Dance drug ecstasy falls out of favour as young clubbers find new highs
Alan Travis, home affairs editor
Friday December 5, 2003
face=Arial color=#0000ff The Guardian
The popularity of ecstasy appears to have peaked and it may now be regarded as "yesterday's dance drug" by Britain's teenagers, according to new official figures. Home Office ministers claimed yesterday that ecstasy use has fallen for the first time and that wider class A drug abuse among young people, including cocaine use, has stabilised after rising in the late 1990s.
Illegal drug use in England and Wales remains among the highest in Europe with around 4 million people - 12% of the population aged between 16 and 59 - having used some kind of illicit substance in the last year. About 1 million people are believed to regularly use a class A drug.
The 21% fall in ecstasy use in the last year among young people has also been accompanied by a steady decline in the use of amphetamines. The drugs charity Drugscope said that during the 1990s amphetamine or speed was the most popular drug among young people attending all-night parties and dance events and was probably the next most commonly used illegal drug after cannabis.
But the new figures from the British Crime Survey, published yesterday, show that the continuing fall in amphetamine use has meant, for first time, that the legal prescription drug amyl nitrate or poppers is now more widely used by 16 to 24- year-olds.
The annual official survey of illicit drug use in England and Wales also shows that the government's announcement that it intends to relax the laws on cannabis has not led, as some predicted, to an increase in its use.
Cannabis remains the most frequently used illegal drug with around 3 million people smoking a joint in the last year.
The survey also appears to show that the highest levels of drug abuse are no longer found among teenagers in the 16- 19 age group.
Instead, it is highest among their brothers and sisters aged 20 to 24, who often use drugs as part of their weekend lifestyle while starting their working lives.

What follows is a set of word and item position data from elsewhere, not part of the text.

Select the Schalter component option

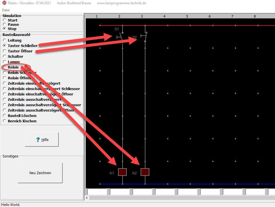pyautogui.click(x=4, y=57)
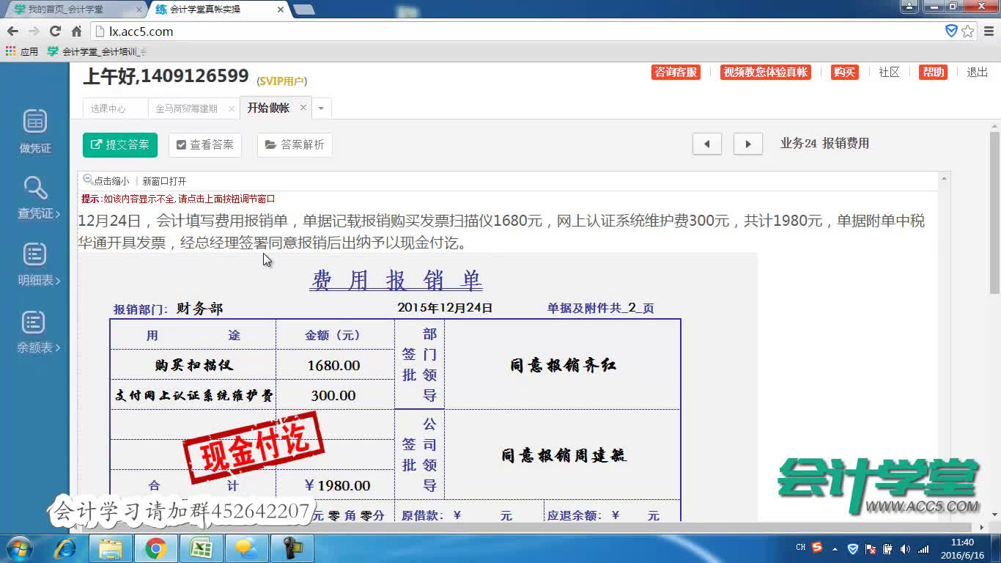
Task: Select the 做凭证 sidebar icon
Action: point(34,130)
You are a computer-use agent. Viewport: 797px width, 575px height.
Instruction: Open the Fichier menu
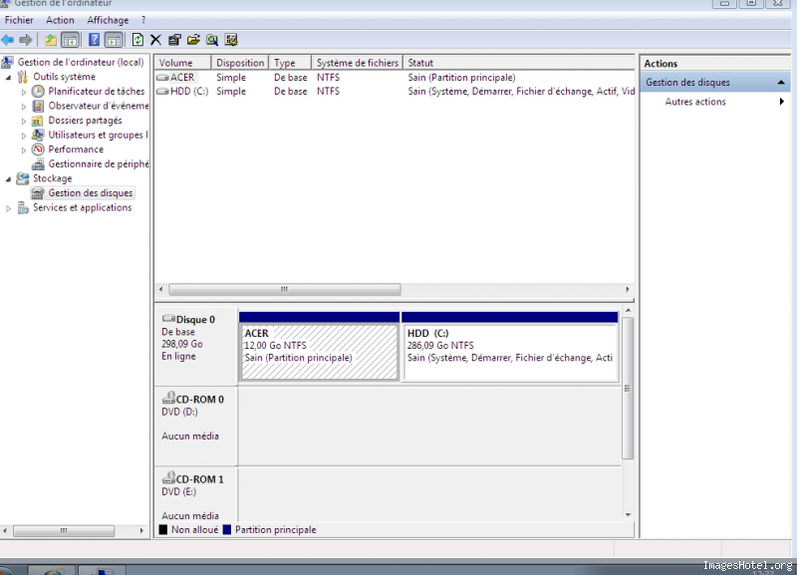19,20
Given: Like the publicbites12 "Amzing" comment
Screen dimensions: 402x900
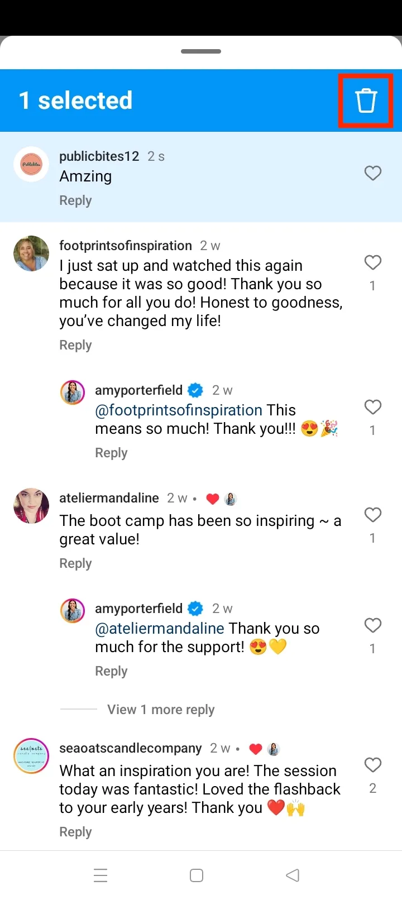Looking at the screenshot, I should pyautogui.click(x=373, y=174).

It also explodes the Trainspotting myth that drug abuse is worst in run-down inner city council estates. It shows that drug abuse is highest in affluent urban areas with one in five households, or 22%, said to contain somebody using drugs. This compares with 14% of households on council estates and other low income housing, 12% among new home owners, 10% in the affluent suburbs and rural areas and 9% in affluent family areas.
Caroline Flint, the Home Office drugs minister, said the 21% fall in ecstasy use from 7% to 5.4% among young people together with the overall stabilisation in class A drug abuse were signs that the government's drug strategy was working.
"Young people are getting the message that drugs are harmful and some drugs can, and do, kill. It's encouraging to see signs that our work is having an effect." she said: "After increases in the late 1990s in drug use, the trend overall is now steady and drug use has remained stable since 2001/02."
She said that more than a third of the annual drugs budget - £503m - was being spent on treatment in an effort to target those class A drugs, including cocaine, crack, LSD, ecstasy, heroin and magic mushrooms, that caused society the most harm.
The survey shows that class A regular drug abuse by those aged 16 to 24 has remained fairly consistent, with 8% of the age group having used such drugs at least once in the last year.
The figures confirm a drop in the last seven years in the use of amphetamines and LSD. This was accompanied by a rise in cocaine use between 1996 and 2000 because it was cheaper on the streets. But that seems to have stabilised in the last two years.
These changing patterns of drug abuse mean that after cannabis, amphetamines are no longer the third most popular illicit drug after ecstasy and cocaine. Amphetamine use has fallen from 12% of all 16 to 24-year-olds in 1996 to 3.7% now. A larger proportion of this young age group - 4.3% - now use the legal amyl nitrate, a synthetic hallucinogen which is used to treat angina.
A Home Office spokesman said the fall in the use of ecstasy was significant because it was the first time that it had gone down since becoming a mainstream dance drug 10 years ago.
The Liberal Democrats and Drugscope expressed scepticism about the significance of the figures. Mark Oaten, the Liberal Democrats' home affairs spokesman, said it was hardly positive news that there were 312,000 young people who used ecstasy in the last year.
A Drugscope spokeswoman was also cautious about reading too much into one year's BCS figures and said it wanted to wait and see if it became a long-term trend or its use was merely "plateauing".